2. Mechanism of Action

Paclobutrazol exerts its biological effects through two primary pathways: regulation of plant growth and inhibition of fungal development, both closely associated with its chemical structure and biological activity.

As a plant growth regulator, paclobutrazol acts as an antagonist of gibberellin (GA) by specifically inhibiting ent-kaurene oxidase, a cytochrome P450-dependent monooxygenase involved in a key step of gibberellin biosynthesis—the conversion of ent-kaurene to ent-kaurenoic acid. By blocking this pathway, the synthesis of active gibberellins is significantly reduced, resulting in suppressed internode elongation, reduced plant height, and enhanced development of stems and roots. This leads to more compact and robust plant architecture. In addition, it modulates endogenous hormone levels by increasing abscisic acid (ABA) and cytokinins, reducing indole-3-acetic acid (IAA), and promoting ethylene release, thereby enhancing stress tolerance and delaying senescence.

As a fungicide, paclobutrazol inhibits ergosterol biosynthesis in fungi by blocking C-14 demethylation of lanosterol in fungal cells. This disrupts fungal cell membrane structure and function, ultimately leading to fungal growth inhibition or death. It exhibits broad-spectrum activity against more than ten plant pathogens, including Sclerotinia sclerotiorum, Blumeria graminis, Rhizoctonia solani, and Colletotrichum gloeosporioides.

3. Application Fields

Owing to its dual functionality in growth regulation and antifungal activity, paclobutrazol is widely applied in field crops, vegetables, fruit trees, ornamental plants, and turf management.

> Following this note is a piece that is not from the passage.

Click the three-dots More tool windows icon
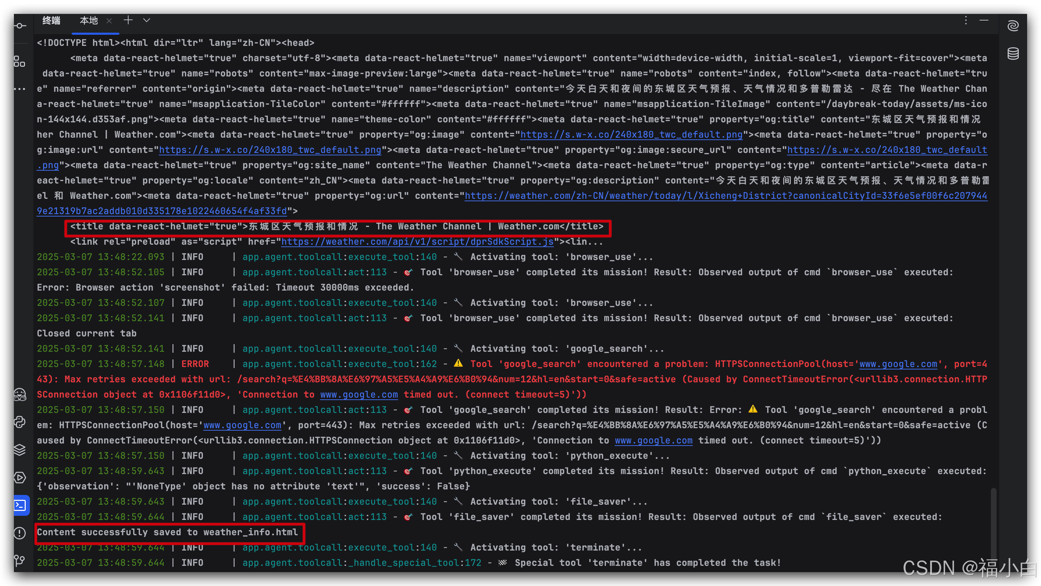Image resolution: width=1041 pixels, height=586 pixels. point(19,89)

Application methods include seed soaking, foliar spraying, and soil drenching.

In field crops, it is commonly used in rice, rapeseed, wheat, soybean, and potato cultivation. In rice production, application at the 1-leaf–1-heart stage or the 5–6 leaf stage helps control excessive seedling growth, promote tillering, and improve seedling quality. Spraying 30–40 days before heading can shorten internode length, reduce plant height, prevent lodging, and achieve an average yield increase of 6.04%. In rapeseed, application at the 3-leaf seedling stage promotes strong seedlings, reduces plant height, thickens root necks, improves cold resistance, and increases yield by approximately 8.2%–11.6%.

In vegetable production, paclobutrazol is used with caution due to high crop sensitivity, typically at concentrations of 5–500 mg/L. For example, spraying radish at 100–150 mg/L during early fleshy root formation suppresses excessive vegetative growth and increases yield. Spraying Chinese cabbage at 50–100 mg/L during late growth stages helps inhibit bolting and delay flowering. In solanaceous crops such as tomato and pepper, it suppresses excessive vegetative growth of primary and secondary shoots, improving fruit set and yield.

In fruit trees and ornamental plants, paclobutrazol is primarily used for plant dwarfing, shoot growth control, and ornamental improvement. In fruit trees such as peach, apple, and citrus, soil drenching or foliar application helps control canopy growth, promote compact tree structure, and encourage early fruiting. In ornamental herbaceous and woody plants, it enhances plant compactness and leaf coloration, improving ornamental value. In turf management, it effectively suppresses excessive growth, reduces mowing frequency, and maintains uniform turf appearance.